On a perdu Quentin, d’Éric Louis

On a perdu Quentin suivi de Casser du sucre à la pioche, d’Éric Louis : Le travail tue. Ce n’est pas une raison pour ne rien faire (quoi que…), mais un argument pour repenser son organisation, son sens et ses buts.

 

Une question que se posaient les Sophistes durant l’Antiquité était celle de la responsabilité, notamment à travers cet exemple : si un spectateur de jeux olympiques est transpercé par un javelot, où se situent les responsabilités ? Du côté du lanceur ? De son entraîneur ? De la foule des supporters ? Du javelot ? Du spectateur placé au mauvais endroit – sur la trajectoire ? Des organisateurs de la compète ? Du destin ? Du juge-arbitre ? Des sponsors ? Des journalistes ? Des parents du lanceur ?

Éric Louis reprend cette ancestrale interrogation, l’illustrant avec le cas du malheureux Quentin, cordiste mort à Bazancourt (Marne), dans le silo d’une multinationale du sucre – deux milliards et demi de chiffre d’affaires en 2016 grosso modo.

533x800_Eric-Louis_On-a-perdu-QuentinCertain·e·s, muni·e·s de leur courte vue ou de leur mauvaise foi fertiles en déni, auront promptement considéré Quentin comme seul et unique responsable du faux-pas qui a mené à sa perte.
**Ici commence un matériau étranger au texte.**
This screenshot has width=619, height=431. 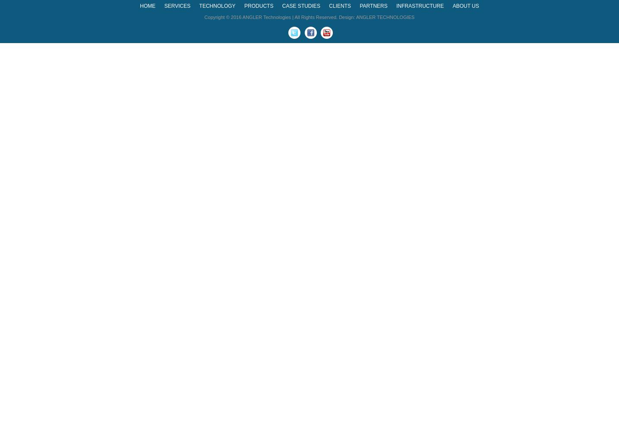 I want to click on 'ANGLER TECHNOLOGIES', so click(x=384, y=17).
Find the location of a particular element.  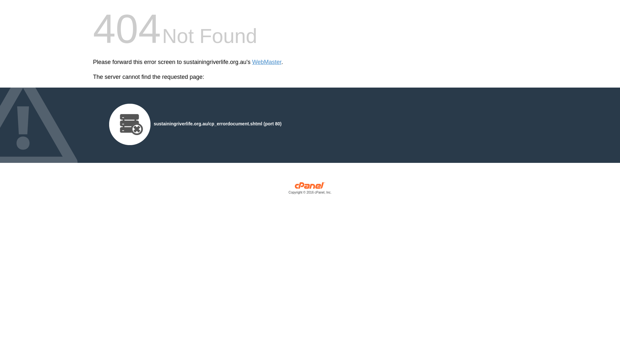

'WebMaster' is located at coordinates (267, 62).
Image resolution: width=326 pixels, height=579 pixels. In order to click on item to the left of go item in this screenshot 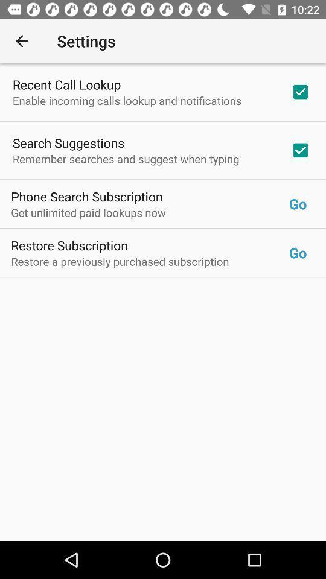, I will do `click(150, 212)`.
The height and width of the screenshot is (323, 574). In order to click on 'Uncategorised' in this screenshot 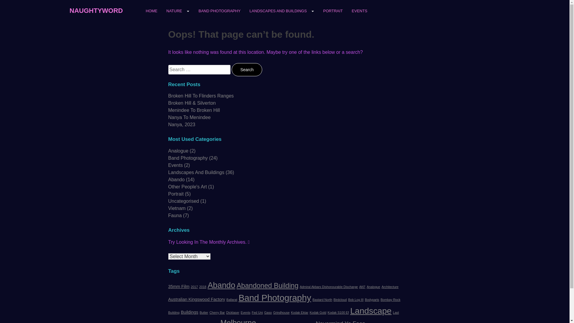, I will do `click(183, 201)`.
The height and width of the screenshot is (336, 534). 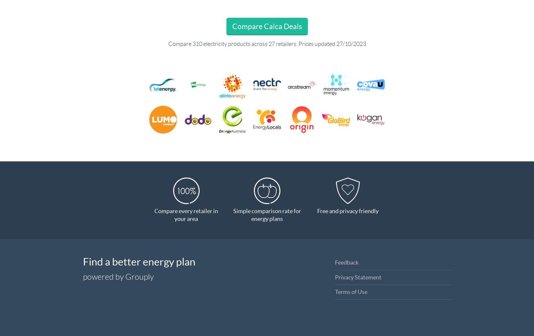 I want to click on '310', so click(x=192, y=44).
Éric Louis, qui connaît le métier de cordiste, en a décrit les difficultés (cf. Casser du sucre à la pioche, éditions du commun, 2016, 26 p.), dans la veine de La Centrale d’Élisabeth Filhol (P.O.L., 2010, 140 p.) qui, quant à elle, a dépeint le milieu également très rude et anxiogène des intérimaires du nucléaire (NB : inspirant dans la foulée le film Grand Central à Rebecca Zlotowski, avec Léa Seydoux, Tahar Rahim, Olivier Gourmet, 2013).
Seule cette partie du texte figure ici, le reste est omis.